Dream Wife is the debut studio album by the British punk rock band Dream Wife, released via Lucky Number in January 2018.

Release
On 28 October 2016, the band released the first single from the album, "F.U.U." The music video to the single was released on 8 March 2018, and features Fever Dream and directed by Aidan Zamiri.

On 31 January 2017, Dream Wife explained they were halfway to completing their debut album, while recording it at a studio in Notting Hill.

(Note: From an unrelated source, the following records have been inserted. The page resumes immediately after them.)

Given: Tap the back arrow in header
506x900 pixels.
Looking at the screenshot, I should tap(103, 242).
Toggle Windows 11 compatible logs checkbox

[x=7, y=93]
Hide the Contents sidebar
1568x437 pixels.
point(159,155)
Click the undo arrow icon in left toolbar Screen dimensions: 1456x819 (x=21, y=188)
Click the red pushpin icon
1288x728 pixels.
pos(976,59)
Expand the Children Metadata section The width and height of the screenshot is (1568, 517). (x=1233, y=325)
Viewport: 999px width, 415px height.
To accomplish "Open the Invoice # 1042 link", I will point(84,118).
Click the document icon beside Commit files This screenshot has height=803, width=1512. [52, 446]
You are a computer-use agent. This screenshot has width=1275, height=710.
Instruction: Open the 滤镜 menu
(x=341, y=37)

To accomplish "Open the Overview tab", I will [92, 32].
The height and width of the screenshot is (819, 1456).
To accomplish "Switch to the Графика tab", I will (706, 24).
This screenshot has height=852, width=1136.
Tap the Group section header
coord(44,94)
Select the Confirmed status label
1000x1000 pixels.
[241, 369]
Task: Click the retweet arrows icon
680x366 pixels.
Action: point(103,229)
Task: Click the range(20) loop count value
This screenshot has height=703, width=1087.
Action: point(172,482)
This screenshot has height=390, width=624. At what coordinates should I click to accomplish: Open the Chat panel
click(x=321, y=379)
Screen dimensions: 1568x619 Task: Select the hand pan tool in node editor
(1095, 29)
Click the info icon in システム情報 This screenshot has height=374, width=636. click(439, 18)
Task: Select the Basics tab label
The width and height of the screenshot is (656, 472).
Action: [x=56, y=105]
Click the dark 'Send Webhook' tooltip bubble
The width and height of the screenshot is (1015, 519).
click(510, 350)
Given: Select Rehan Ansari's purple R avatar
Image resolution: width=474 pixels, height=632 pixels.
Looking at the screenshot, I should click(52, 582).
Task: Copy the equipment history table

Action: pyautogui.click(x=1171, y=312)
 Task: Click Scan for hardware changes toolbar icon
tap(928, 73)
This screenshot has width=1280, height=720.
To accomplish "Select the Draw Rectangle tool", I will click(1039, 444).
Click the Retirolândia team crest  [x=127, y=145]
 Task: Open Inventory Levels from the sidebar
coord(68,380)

The second single "Somebody" was announced on 8 March 2017. The band described the single as "a conversation on the reclamation of bodies by the women who occupy them in a tender, yet direct, and empowering way". The music video to the single was released on 29 March 2017, and was directed by John Podpadec and filmed in Wedmore.

On 15 August 2017, the third single "Fire" was announced. The music video for the single was released on 6 September 2017. The single was made into an EP on 27 September 2017, which got rave reviews from critics.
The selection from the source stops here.